Thank you for the question.
In looking at a pilot project, what we're really thinking about is looking at designing something. For example, an insurance product created in western Canada—the western livestock price insurance program, I believe—is used by western producers for cattle. I think it's an opportunity for pork as well. They took some AgriRisk money that's in the existing GF2 and looked at designing and implementing an insurance product for producers that's really just backstopped by government but not solely focused on government dollars.
What we're looking at is this: is there an opportunity for eastern Canada, with a similar crop profile, to create a program that offers something bankable and predictable for producers in eastern Canada as an insurance-type program, through some AgriRisk dollars, that manages the liability put on government? Those were some of the reasons we saw the cutbacks to AgriStability: there was a huge liability hanging out there with the high rates, and that made government nervous about what was sitting there for exposure.

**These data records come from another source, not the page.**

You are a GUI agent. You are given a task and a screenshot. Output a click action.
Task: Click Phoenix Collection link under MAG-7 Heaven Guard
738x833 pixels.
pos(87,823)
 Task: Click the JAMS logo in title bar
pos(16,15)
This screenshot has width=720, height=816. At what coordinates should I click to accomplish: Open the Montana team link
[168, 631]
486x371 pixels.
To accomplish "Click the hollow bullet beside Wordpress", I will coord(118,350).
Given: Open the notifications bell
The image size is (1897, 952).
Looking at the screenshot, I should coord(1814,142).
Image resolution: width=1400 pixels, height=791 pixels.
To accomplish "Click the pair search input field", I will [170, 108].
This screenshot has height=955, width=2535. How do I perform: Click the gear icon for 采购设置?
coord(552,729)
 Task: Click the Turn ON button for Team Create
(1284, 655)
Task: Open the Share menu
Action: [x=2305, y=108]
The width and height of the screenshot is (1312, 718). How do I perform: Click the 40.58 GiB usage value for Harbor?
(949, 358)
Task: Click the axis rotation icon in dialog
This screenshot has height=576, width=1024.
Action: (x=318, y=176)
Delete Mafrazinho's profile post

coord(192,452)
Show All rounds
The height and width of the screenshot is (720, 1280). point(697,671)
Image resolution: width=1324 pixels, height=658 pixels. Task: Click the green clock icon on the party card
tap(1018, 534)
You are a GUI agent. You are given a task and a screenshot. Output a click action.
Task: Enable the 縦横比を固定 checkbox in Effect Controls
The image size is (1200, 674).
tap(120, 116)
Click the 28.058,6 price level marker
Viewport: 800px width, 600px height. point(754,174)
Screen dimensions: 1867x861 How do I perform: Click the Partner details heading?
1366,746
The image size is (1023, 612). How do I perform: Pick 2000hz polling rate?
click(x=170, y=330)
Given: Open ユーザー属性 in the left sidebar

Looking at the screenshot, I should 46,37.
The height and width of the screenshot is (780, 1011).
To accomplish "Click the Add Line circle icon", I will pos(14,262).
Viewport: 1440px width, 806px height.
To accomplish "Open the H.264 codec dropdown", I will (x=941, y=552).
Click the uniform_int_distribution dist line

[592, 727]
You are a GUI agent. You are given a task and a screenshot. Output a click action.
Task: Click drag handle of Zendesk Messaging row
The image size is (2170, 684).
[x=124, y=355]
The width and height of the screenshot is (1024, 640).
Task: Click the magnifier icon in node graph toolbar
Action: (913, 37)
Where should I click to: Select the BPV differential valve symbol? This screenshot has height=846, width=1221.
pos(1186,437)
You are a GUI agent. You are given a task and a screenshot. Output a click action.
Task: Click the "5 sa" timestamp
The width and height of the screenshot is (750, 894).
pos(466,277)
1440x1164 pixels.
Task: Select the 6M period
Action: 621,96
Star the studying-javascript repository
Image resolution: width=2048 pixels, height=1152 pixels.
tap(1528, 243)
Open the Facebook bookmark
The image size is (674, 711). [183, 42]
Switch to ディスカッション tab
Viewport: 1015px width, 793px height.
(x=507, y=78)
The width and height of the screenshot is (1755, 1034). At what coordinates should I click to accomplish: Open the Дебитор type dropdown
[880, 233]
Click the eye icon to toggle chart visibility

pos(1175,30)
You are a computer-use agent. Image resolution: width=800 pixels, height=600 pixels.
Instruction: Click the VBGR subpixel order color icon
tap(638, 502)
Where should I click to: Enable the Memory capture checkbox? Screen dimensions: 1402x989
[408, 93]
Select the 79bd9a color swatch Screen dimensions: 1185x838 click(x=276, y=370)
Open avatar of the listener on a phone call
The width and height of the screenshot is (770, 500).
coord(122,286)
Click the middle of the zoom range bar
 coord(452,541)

Is there a way to create some private opportunities, outside of government, that could carry some of that liability, with maybe some assistance from government to create that desired marketplace, to create more opportunities for private insurance options? From our standpoint, is there a way to assist the government, now and through the new APF, to create some of these options in the marketplace, or pilot what it could look like from an eastern Canada perspective? Is it something that could be modelled nationally as well? It's trying to think outside the box a little bit.